In the event, it has been an epiphany. I had not appreciated that HDRI is a doorway into truly archival imaging, for today's imaging technology *and* for imaging tools and output devices not yet invented. I had completely missed the point made on page 132 of The HDRI Handbook:

"Most photographers will tell you that the next step [after having merged bracketed exposures into an HDR image] is tone mapping because an HDR image doesn't fit the limited range of our ..." output devices. "This is missing the whole point."

"*Don't throw it all away yet!* There is nothing special about an HDR image. It's all just pixels waiting to be messed with, but better pixels that are much more forgiving when we apply extreme edits. Imagine the HDR image as raw clay that we can form into whatever we want. Why would you burn that raw clay into a hard block now just so you can destructively chisel the final form out of it? Wouldn't it make much more sense to massage the clay into a good model first? [Apply non-destructive edits to the HDR image itself!] And then put it in the oven the fix that form [tone map into an LDR image], and sand and polish [fine-tune with LDR editing tools] afterwards?

"To speak in more photographic terms: Here we have an image that exceeds the tonal range and qualities of a RAW image. Wouldn't it be great to keep it like that for as long as possible? Well, you can! That's what true HDR workflow is all about.

Christian Bloch then describes a 32-bit workflow to do just this. An HDR LDR workflow can be broken down into three parts. Bloch describes and compares the tools available for each part, and examples of these are provided on the DVD that comes with the book.

First, combine bracketed exposures to create an HDR image. Block focuses on using Photoshop or Photomatix for this step.

Second, use Photoshop to make basic adjustments to the HDR image. These are: cleanup with the Clone Stamp, white balancing (done in two steps, differently than in LDR images), frame/perspective correction (using Free Transform), sharpening (using the HDR exposure changes to visually quantify proper sharpening), and color correction. None of these need to be done to the HDR image, but Block discusses the advantages of doing so, *before* converting to LDR.

= = = = = = =

→ Written exercise
Reproduce the passage on HDR workflow word for word, from "First, combine bracketed" to "converting to LDR.", including both of those phrases.

→ Recorded data
= = = = = = =

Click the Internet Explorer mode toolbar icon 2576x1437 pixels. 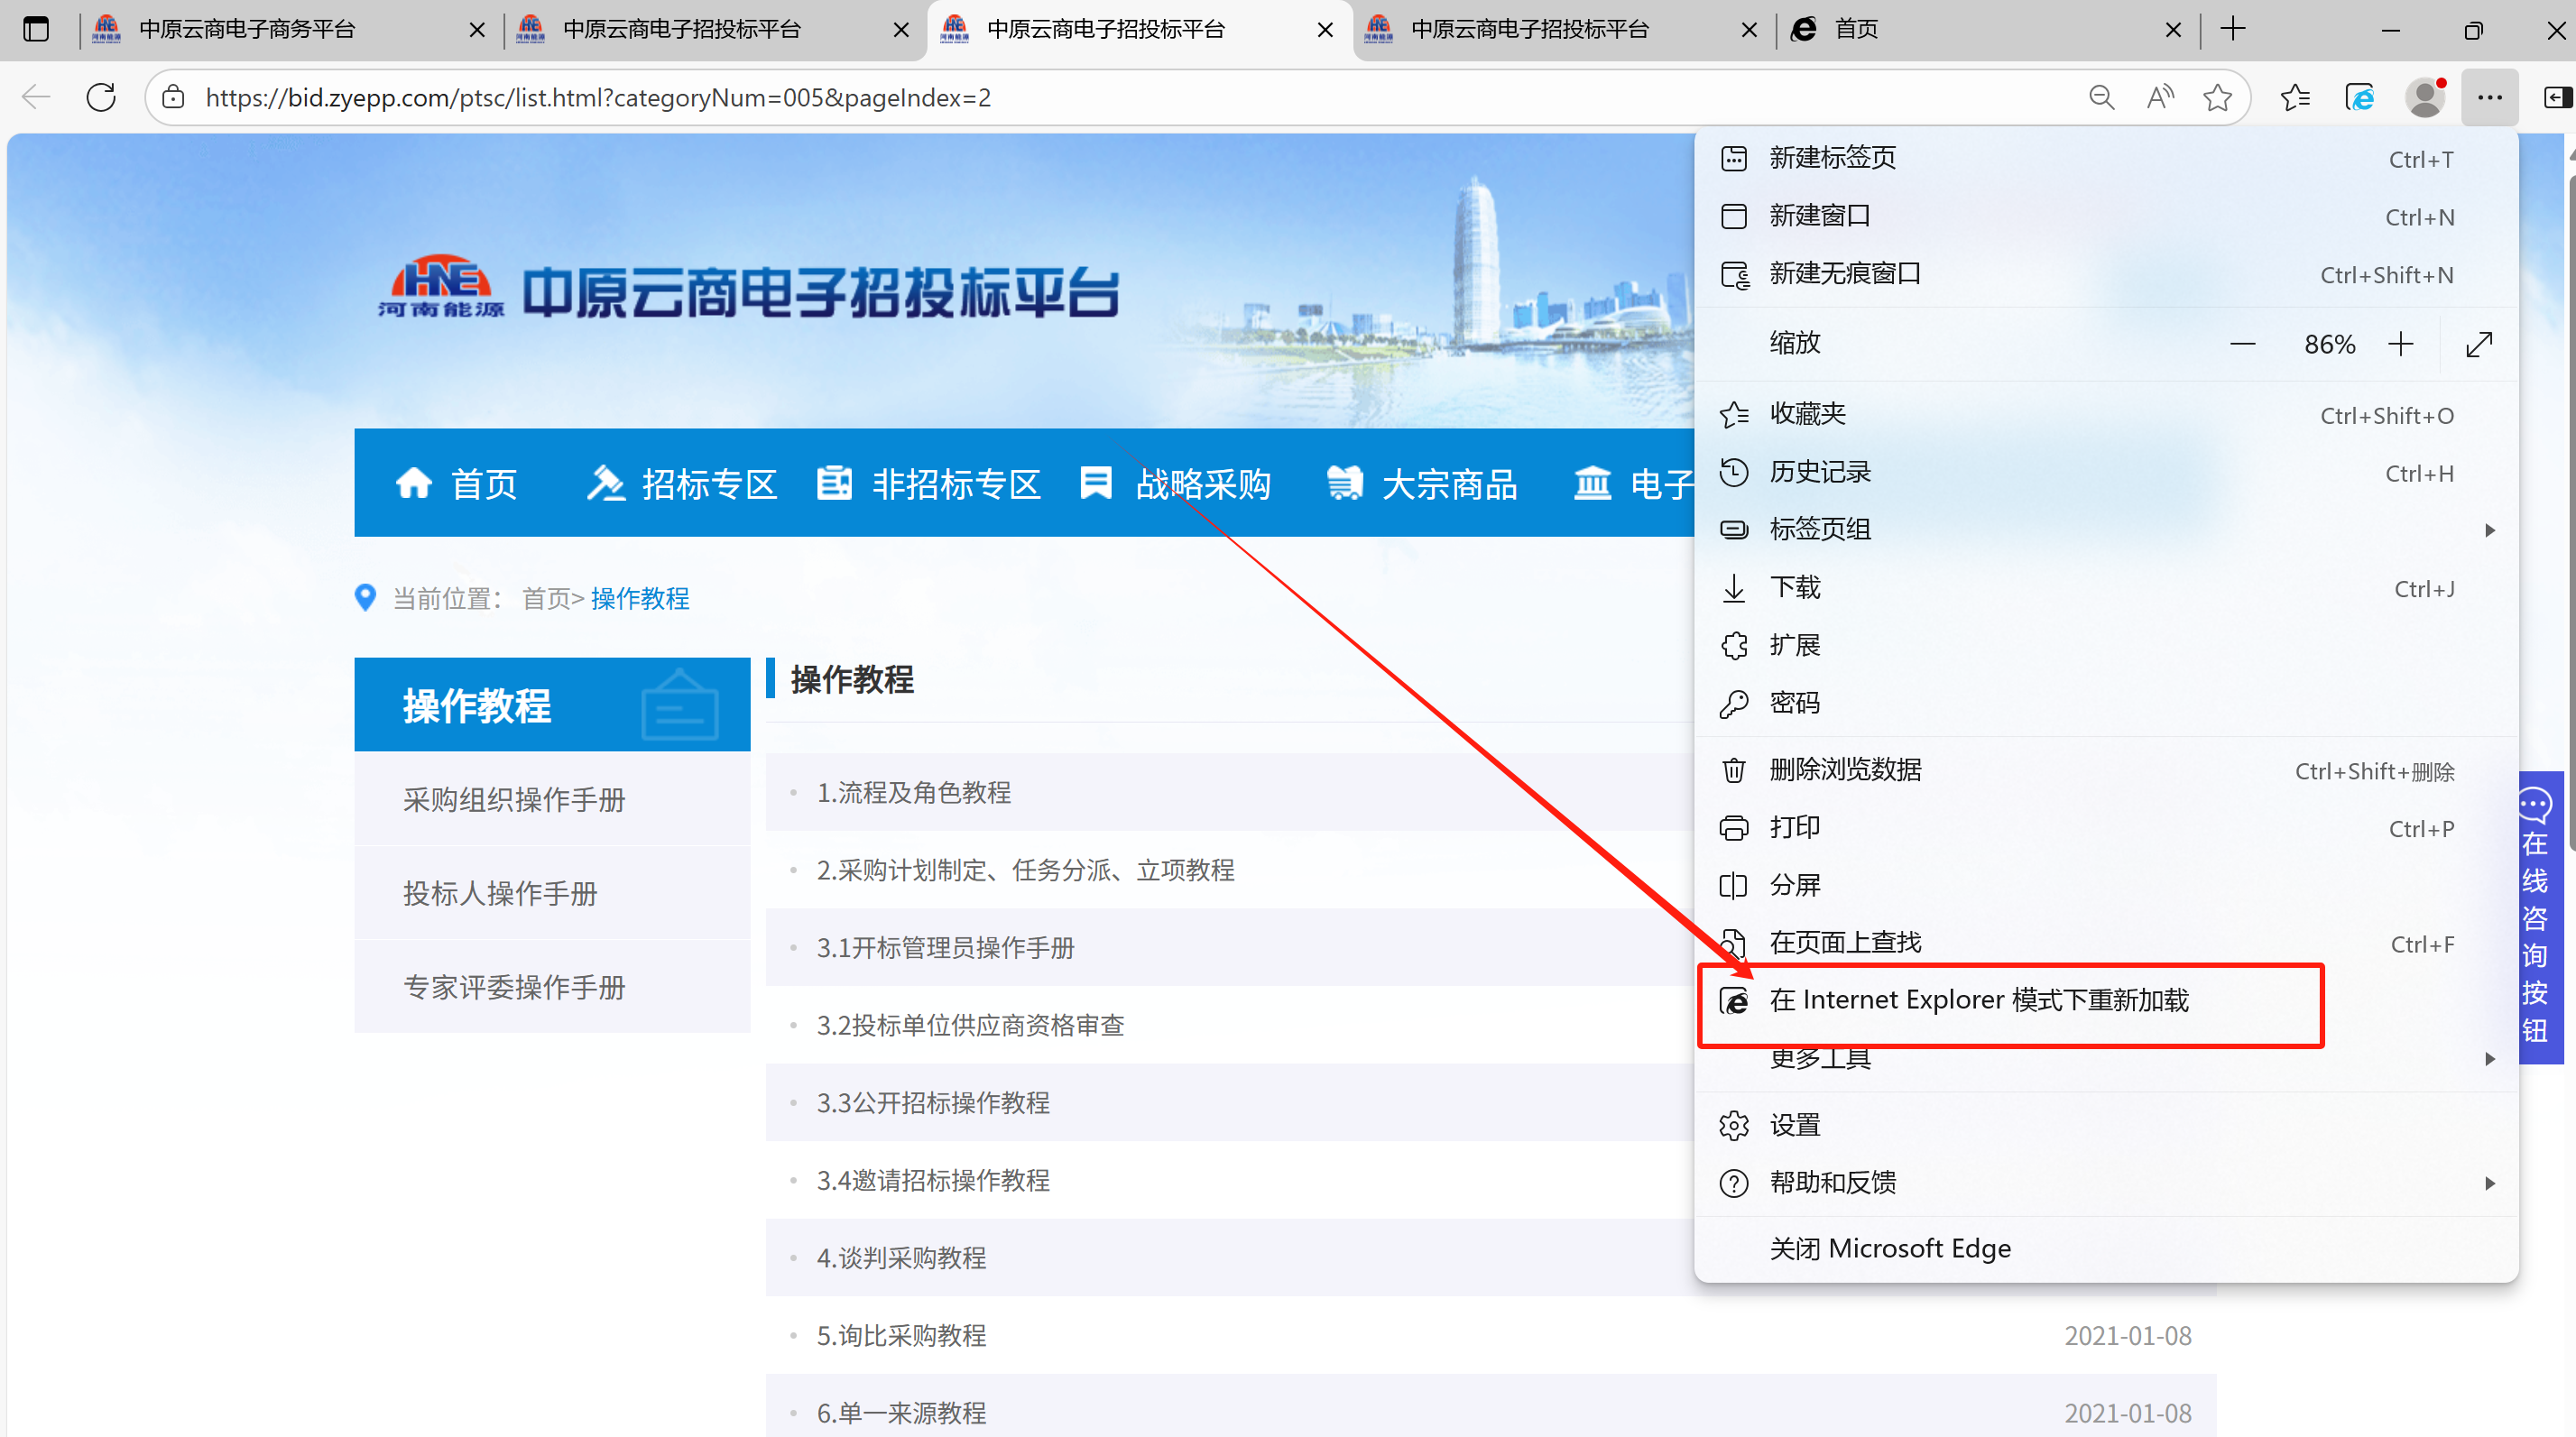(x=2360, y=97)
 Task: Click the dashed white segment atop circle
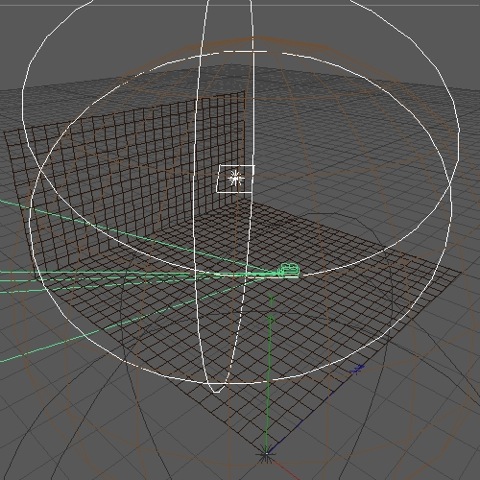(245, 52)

= = = = = = =

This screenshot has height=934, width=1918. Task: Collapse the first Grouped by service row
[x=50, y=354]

= = = = = = =

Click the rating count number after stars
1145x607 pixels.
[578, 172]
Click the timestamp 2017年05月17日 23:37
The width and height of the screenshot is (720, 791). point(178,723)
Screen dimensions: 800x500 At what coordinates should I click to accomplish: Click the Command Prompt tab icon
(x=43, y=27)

= = = = = = =

→ The solution
First, combine bracketed exposures to create an HDR image. Block focuses on using Photoshop or Photomatix for this step.

Second, use Photoshop to make basic adjustments to the HDR image. These are: cleanup with the Clone Stamp, white balancing (done in two steps, differently than in LDR images), frame/perspective correction (using Free Transform), sharpening (using the HDR exposure changes to visually quantify proper sharpening), and color correction. None of these need to be done to the HDR image, but Block discusses the advantages of doing so, *before* converting to LDR.